Meski demikian, yang niscaya bahwa strategi dan taktik tersebut dinilai sangat jitu dalam menghadapi gempuran kolonial Belanda yang memiliki pasukan serta senjata sangat lengkap. Ia memandang bahwa “cara yang negatif” boleh-boleh saja dilakukan asalkan untuk meraih “tujuan yang aktual”.
Jika dirunut pada konteks fatwa kontemporer, anutan seperti itu kedengarannya lebih erat dengan komunisme yang juga menghalalkan segala cara. Semangat usaha Teuku Umar dalam menghadapi kolonialisme Belanda yang pada akhirnya mendorong pemikiran semacam itu.
Kepahlawanan Teuku Umar
Kepahlawanan Teuku Umar dapat dilihat dari keberhasilan dirinya dalam menghadapi lawan. Sebagai teladan, pada tanggal 14 Juni 1886, Ia pernah menyerang kapal Hok Centon, milik Belanda.
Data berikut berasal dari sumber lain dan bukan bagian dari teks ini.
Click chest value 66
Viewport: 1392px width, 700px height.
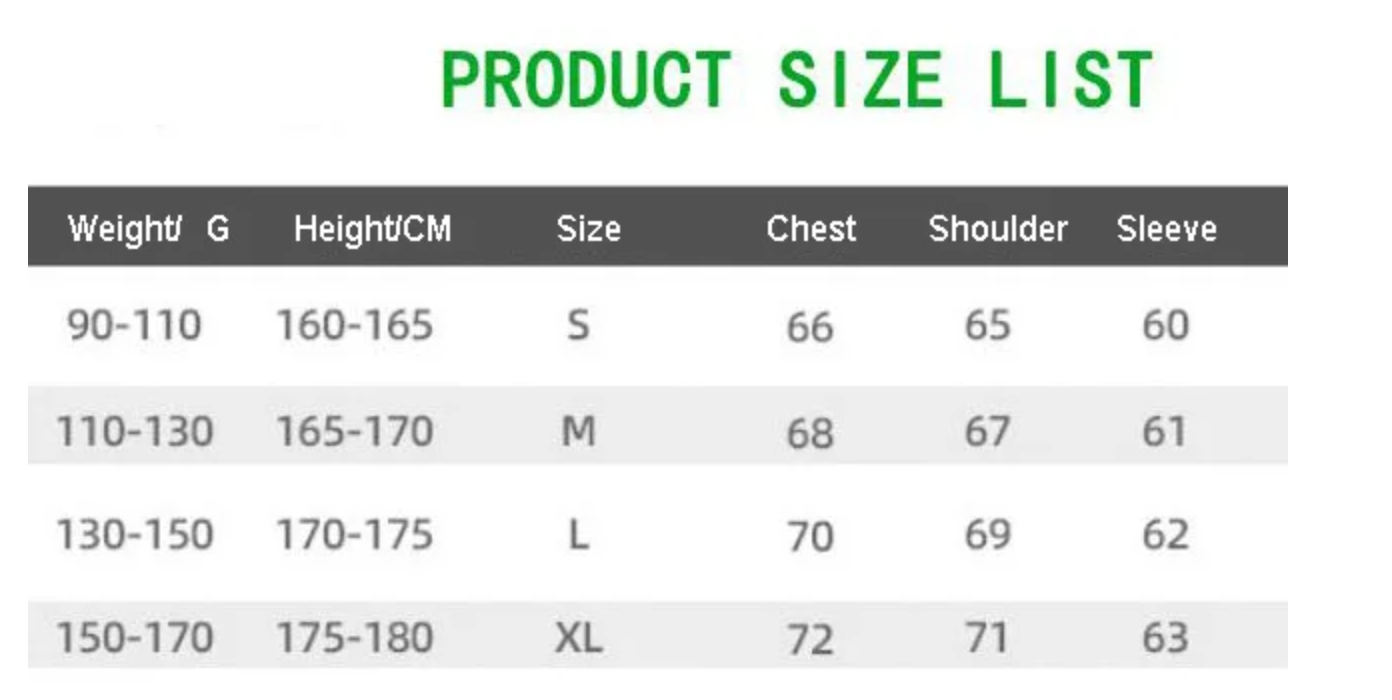[x=809, y=328]

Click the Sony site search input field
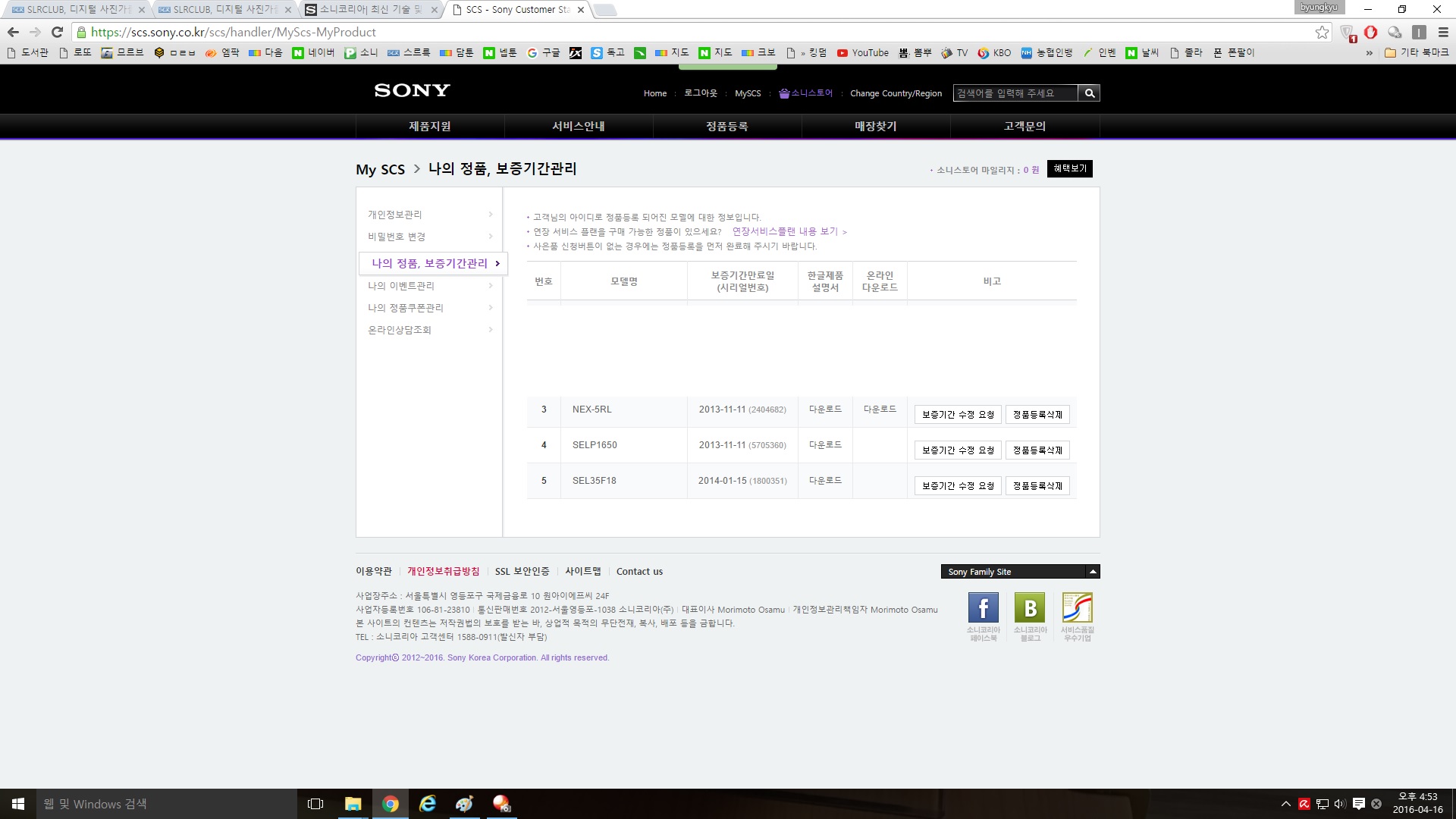tap(1015, 93)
Kapal tersebut berhasil dikuasai pasukan perlawanan Aceh. Nahkoda kapalnya, Hans (asal Denmark) tewas dan kapal diserahkan kepada Belanda dengan meminta tebusan sebesar 25.000 ringgit. Keberanian tersebut sangat dikagumi oleh rakyat Aceh.
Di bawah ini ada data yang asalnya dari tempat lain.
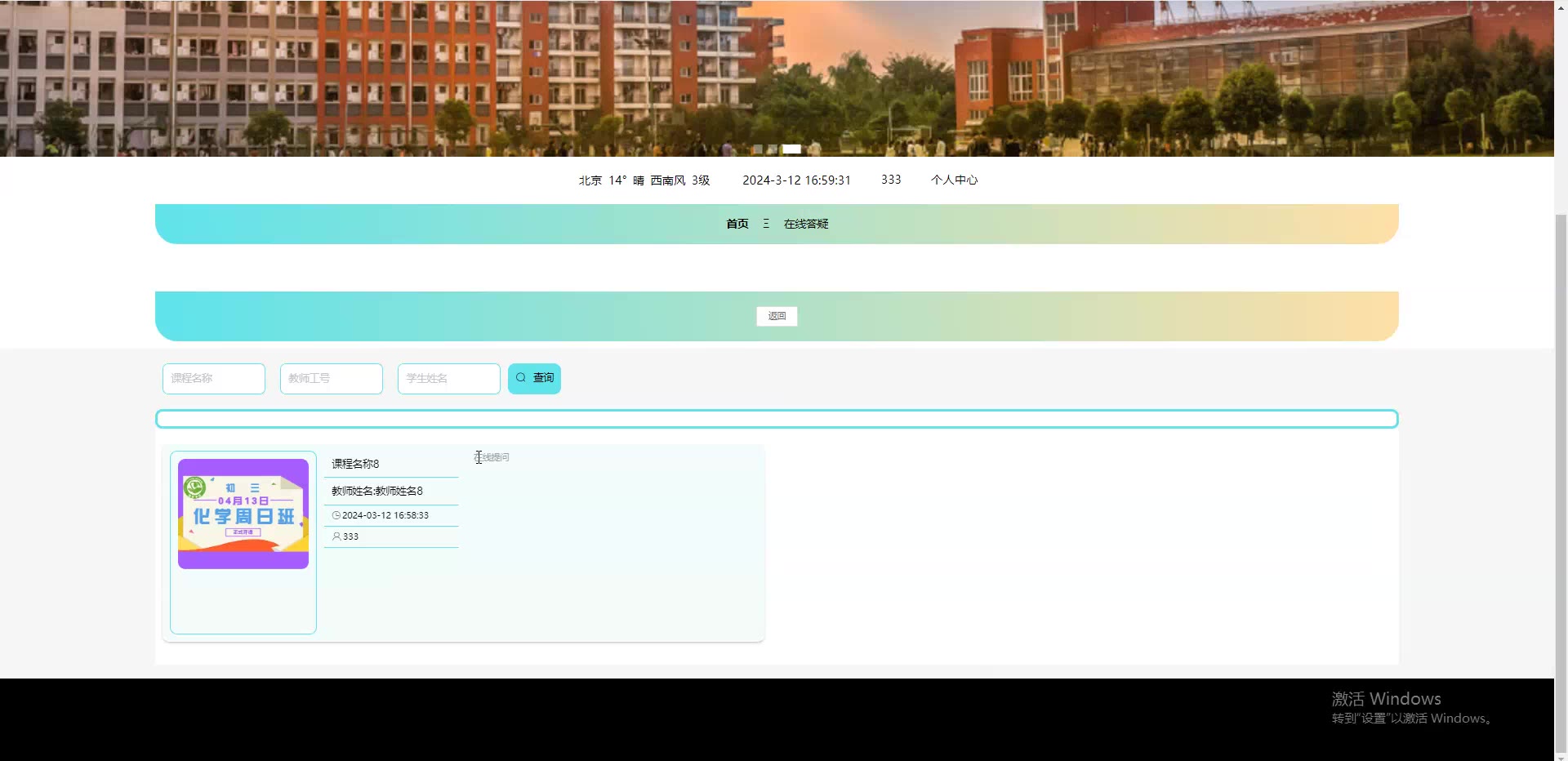Go to 首页 in the navigation bar

point(737,224)
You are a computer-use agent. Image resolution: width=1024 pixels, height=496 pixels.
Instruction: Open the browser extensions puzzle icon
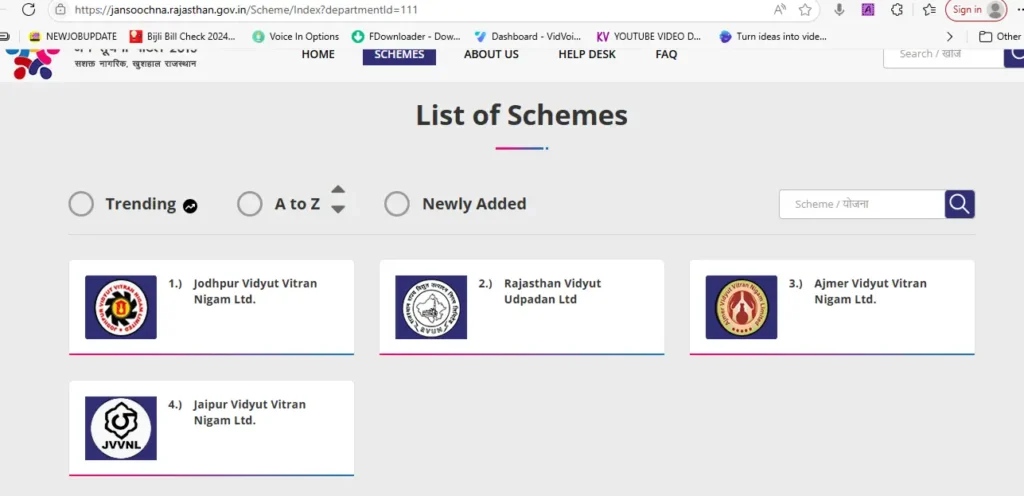897,10
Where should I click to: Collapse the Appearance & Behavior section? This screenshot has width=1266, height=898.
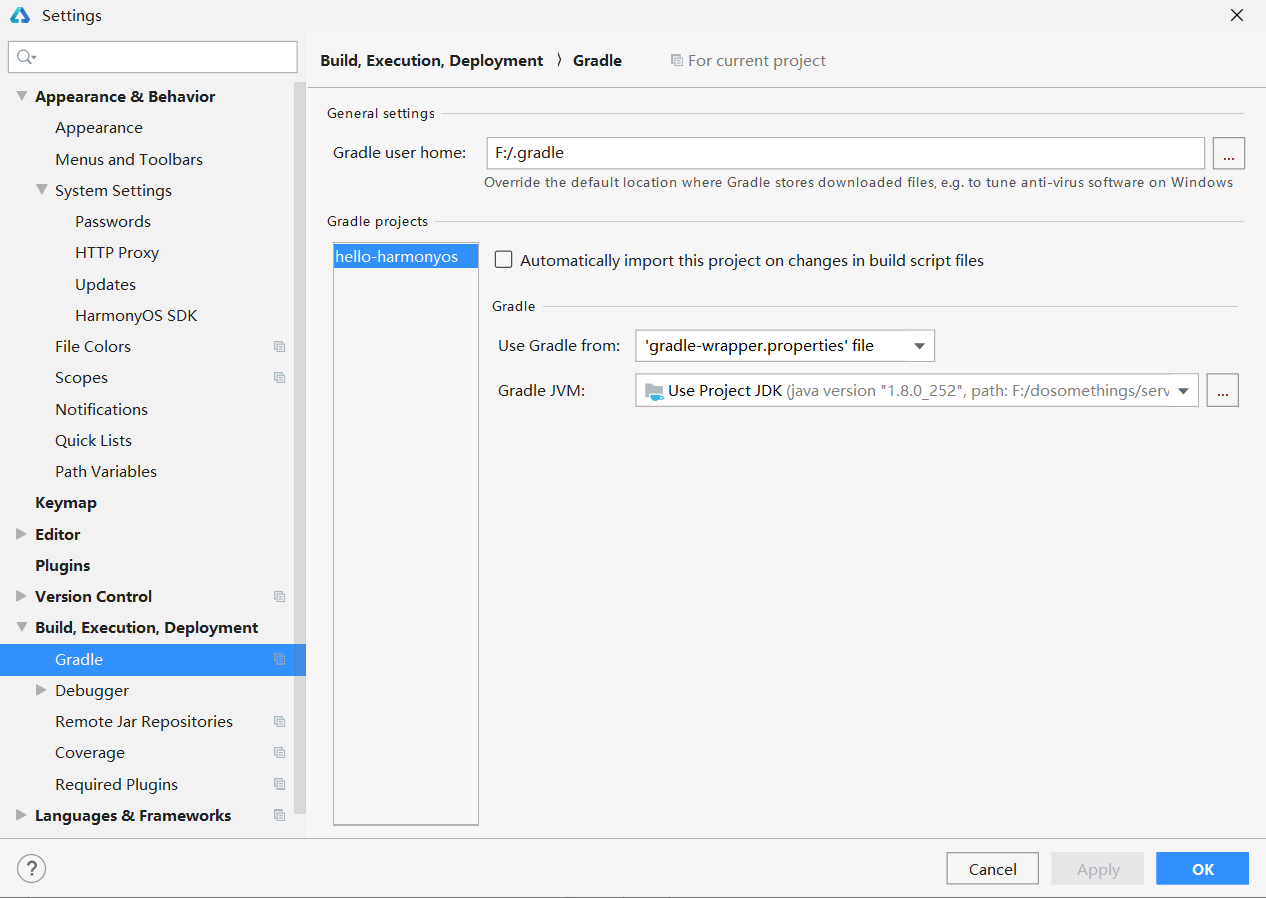coord(21,96)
Karya yang lain ialah berupa keberhasilannya saat mendapatkan banyak senjata selaku hasil dari pengkhianatan dirinya kepada Belanda.
Penghargaan Teuku Umar
Berdasarkan SK Presiden No. 087/TK/1973 tanggal 6 November 1973, Teuku Umar dianugerahi gelar Pahlawan Nasional.
Nama Teuku Umar juga diabadikan selaku nama jalan di sejumlah kawasan di tanah air, salah satunya yang populer yaitu terletak di Menteng, Jakarta Pusat. Selain itu, namanya juga diabadikan sebagai nama sebuah lapangan di Meulaboh, Aceh Barat.